1,8 Millionen Euro pro Monat
„Auf der Baustelle geht es derweil rasant voran“, freut sich die Geschäftsführerin. Bis Jahresende sollen 90 Prozent der Gesamtleistungen vergeben sein, damit weiter zügig gearbeitet werden könne. Um was es da genau geht, verdeutlicht Anne Pieper mit einer Zahl: „Wir verbauen jeden Monat 1,8 Millionen Euro an Parkanlagen. Hinzu kommt alles, was wir speziell fürs Gartenschaujahr bauen. Das ist schon Wahnsinn.“
Im Zeitplan gebe es im Prinzip „keinen Puffer mehr“, sagt Pieper offen. Druck werde man aber erst im kommenden Jahr verspüren. Sie sei „sehr zuversichtlich“. Und erzählt dann gleich, dass im Januar noch eine weitere Aufgabe dazu kommen wird: die Stilllegung der Deponie Maifischgraben. Sie arbeite hier eng mit dem Eigenbetrieb Stadtentsorgung zusammen. „Es ist wie bei einem Zahnrad, alles muss ineinandergreifen.“ Sie und ihr Team müssten nun alle anstehenden Aufgaben parallel angehen.
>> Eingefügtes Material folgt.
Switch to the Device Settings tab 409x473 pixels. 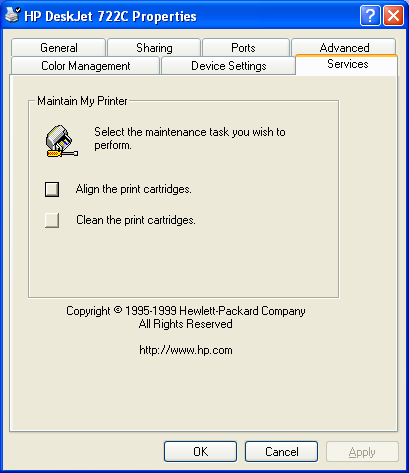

Um das alles noch besser schaffen zu können, soll für die Planung des Maifischgrabens noch eine Projektleitungsstelle besetzt werden, zudem sollen noch zwei Finanzexperten zum LGS-Team stoßen.
Zeit mit der Familie sei Luxus und für sie die Quelle, um neue Kraft zu tanken. Ganz wichtig sei ihr bei allem Trubel, zweimal pro Woche die Tochter von der Schule abzuholen und dann Zeit für sie zu haben. Wobei sie sich auch in Auszeiten mal kurz auf der Arbeit melde: „Wenn ich das Gefühl habe, es läuft, kann ich wirklich abschalten.“ Dazu gehöre dann auch „guter Schlaf“. Dann hält Anne Pieper kurz inne und sagt erfreut: „Die Eröffnung der LGS wird greifbarer. Als ich neulich eine Gruppe zum Speyerbach geführt habe, hat man die Grundstruktur gesehen. Das war ein Aha-Effekt.“
Die Serie
Im April 2027 öffnet die Landesgartenschau in Neustadt ihre Tore. Bis dahin muss für die Großveranstaltung noch einiges gebaut und umgestaltet werden. Darum kümmern sich die Mitarbeiter der Landesgartenschau gGmbH. In dieser Serie treffen wir uns mit den Menschen und schauen: Wer sind sie und was machen sie konkret?